Released in 1980, the VIC-20 was the world’s first low-cost computer, at a list price of under US$300. Compared to other computers of the time, the VIC-20 had a tiny memory (5 kilobytes) and an odd 22-column-wide text display (because its video processor was a re-purposed video-game chip) but its affordability made home computing available to many for the first time. The VIC-20 would sell over 800,000 units in 1982, making it the top-selling computer of the year.
Introduced at 1982’s Winter Consumer Electronics Show, the VICModem was the product of six months of frenzied development. Michael Tomczyk, the Commodore executive responsible for managing the development and manufacture of the VIC-20, wanted his new computer to have a low-cost telecomputing option, in part because Tomczyk wanted to provide technical support through CompuServe, a national on-line service (a precursor to the Internet.) Other manufacturers’ modems (MOdulator-DEModulator, referring to the way it transferred data) were very expensive – the cheapest was over US$400 1981 dollars!
Commodore’s engineers were too busy to take on the project, so Tomczyk contacted an outside company, but they were unable to come up with a design that could be manufactured at a low enough price.

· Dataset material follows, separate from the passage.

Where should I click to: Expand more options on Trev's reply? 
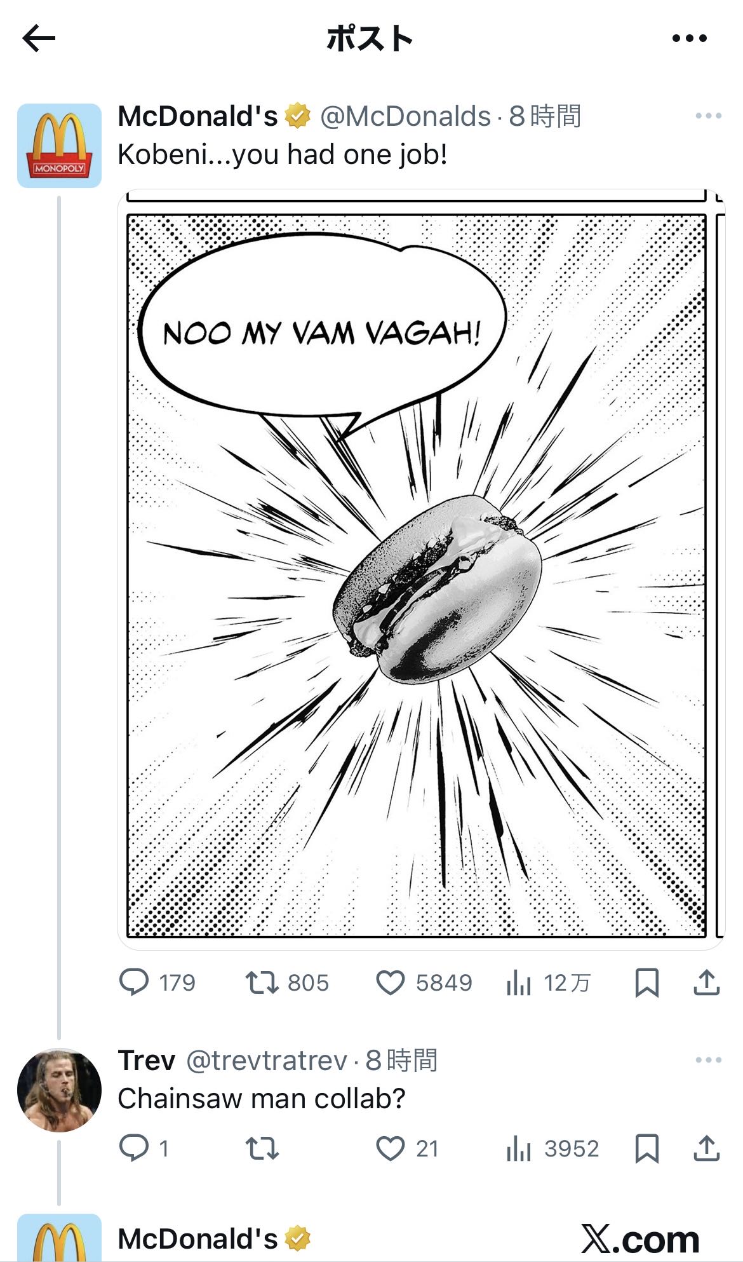point(708,1061)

At the 1981 Winter Consumer Electronics Show, the outside company’s engineers caught Tomczyk outside his hotel room door, apologising for the cost of their modem and attempting to explain the reasoning for it. Tomczyk pointed out that the VIC-20’s “user port” (an edge-connector that allowed external peripherals to connect directly to microchips inside the computer) had lines that led to an RS-232 communications interface (that could be interacted with by software programs) and so all the engineers needed to do was build a “cartridge” that modulated the data to and from a telephone line – a much simpler method of solving the problem than the engineers had previously devised, which likely involved connecting through the VIC-20’s I/O port, and would have needed additional circuitry.

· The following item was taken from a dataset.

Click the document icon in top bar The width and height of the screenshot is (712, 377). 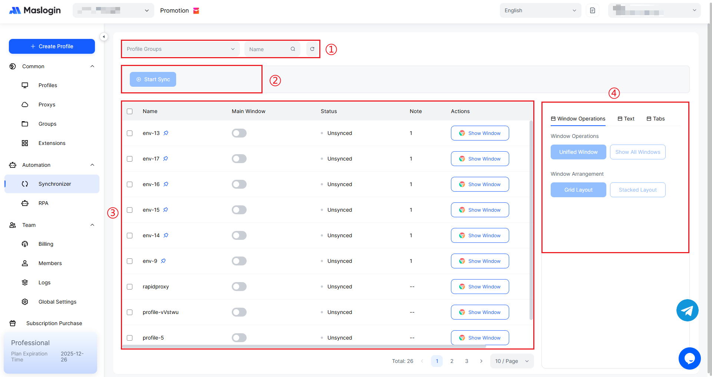(593, 10)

They agreed that Tomczyk’s solution was feasible, and went to work. The finished product couldn’t even dial a phone number (this had to be done manually) but it worked and it was cheap! In March 1982 the VICModem was delivered for sale, and became the first modem to sell over a million units.
Tomczyk developed a user community called the Commodore Information Network on CompuServe where users assisted each other with their computer problems. It became so popular, CompuServe paid Commodore several tens of thousands of dollars for all the user traffic they were generating.
And so, thanks to the VICModem, over a million VIC-20 users gained the ability to call on-line services and bulletin-board systems, a privilege previously reserved for owners of expensive computers and telecommunications equipment.
The first version of the VICModem was so no-frills you had to type in a terminal program out of the user manual in order to use it! It also couldn’t dial phone numbers on its own – you had to dial the number manually using a telephone, then unplug the telephone and plug the modem into the wall socket. The number of calls missed by those who forgot to plug their phone back in we can only speculate, but was probably not a small number. The VICModem placed downward price pressure on the modem market in general, and telecomputing eventually became more affordable for users of other computers as well.
The VICModem came with US$200 worth of vouchers for CompuServe, The Source (a competitor) and Dow Jones stock market information. That may seem like a lot, but these services charged by the minute, and you could really rack up a large bill, prompting some CompuServe users to nickname the service “Compu$pend”.
CompuServe, founded in 1969, initially rented time on its mainframe PDP-10 computer systems. In 1978, it started MicroNet, an information service for residential customers – it was successful and renamed Compuserve when the company opted to make it its core business.